生態系:薬剤と環境ホルモン
薬剤散布
薬剤を散布すると、どんな現象が起こるでしょうか。ただ森から動物の姿が消え、川には死んだ魚が浮いている……、というだけではありません。薬剤散布によってある特定の虫が大量発生する可能性があります。
農業を営んでいる人が害虫を駆除したいと思います。その最初の選択肢として「殺虫剤を撒くこと」を考えると思います。しかし、この薬剤による効果は最初だけであり、その後は薬剤を散布した分だけ害虫が発生し、生産量が落ちたという報告が実際にあります。
この理由は、ただその害虫が薬剤(農薬)に対して抵抗性があったというだけではありません。
薬剤を散布すると、害虫以外のほかの昆虫まで殺してしまいます。そして、薬剤によって多く殺された昆虫が「害虫の天敵」であったらどうでしょうか。
害虫だけを駆除できれば理想的ですが、無差別に攻撃する薬剤を選んだとすれば、害虫をコントロールする捕食者まで駆除されてしまいます。すると、害虫には天敵がいなくなってしまいます。その結果、害虫の大量発生を招きます。
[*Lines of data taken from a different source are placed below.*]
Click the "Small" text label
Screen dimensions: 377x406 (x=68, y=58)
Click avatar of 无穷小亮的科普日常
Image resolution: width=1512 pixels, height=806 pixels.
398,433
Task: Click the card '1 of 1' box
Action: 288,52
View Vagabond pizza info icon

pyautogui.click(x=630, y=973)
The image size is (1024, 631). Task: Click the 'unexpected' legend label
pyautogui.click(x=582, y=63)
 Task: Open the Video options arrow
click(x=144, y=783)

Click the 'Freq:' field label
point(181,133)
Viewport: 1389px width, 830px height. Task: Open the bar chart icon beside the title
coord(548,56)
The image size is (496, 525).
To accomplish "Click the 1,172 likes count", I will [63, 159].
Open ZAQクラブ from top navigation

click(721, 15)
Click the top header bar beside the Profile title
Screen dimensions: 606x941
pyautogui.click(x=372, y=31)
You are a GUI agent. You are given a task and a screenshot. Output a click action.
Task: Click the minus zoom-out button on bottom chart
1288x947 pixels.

これらの害虫は天敵を心配する必要がありません。そのため、害虫は子孫を残すことだけにエネルギーを費やせばいいのです。これも薬剤を散布することで、結果として害虫の大量発生を招く原因の一つとなります。
これらの薬剤を使用し続けると、最終的に害虫は耐性を獲得しまうこともあります。耐性を獲得するのはウイルスや細菌だけではありません。
ここまでになると、薬剤を散布しても害虫はほとんど死ぬことはないが、その天敵だけはよく効果があらわれるという状況になってしまいます。このように、薬剤が生態系にまで影響することがあるのです。
子供への影響
昔は胎盤によって有害な化学物質は胎児まで影響しないというのが常識でした。しかし、この常識は「水俣病」や「サリドマイド事件」を考えれば間違いだと容易に理解できます。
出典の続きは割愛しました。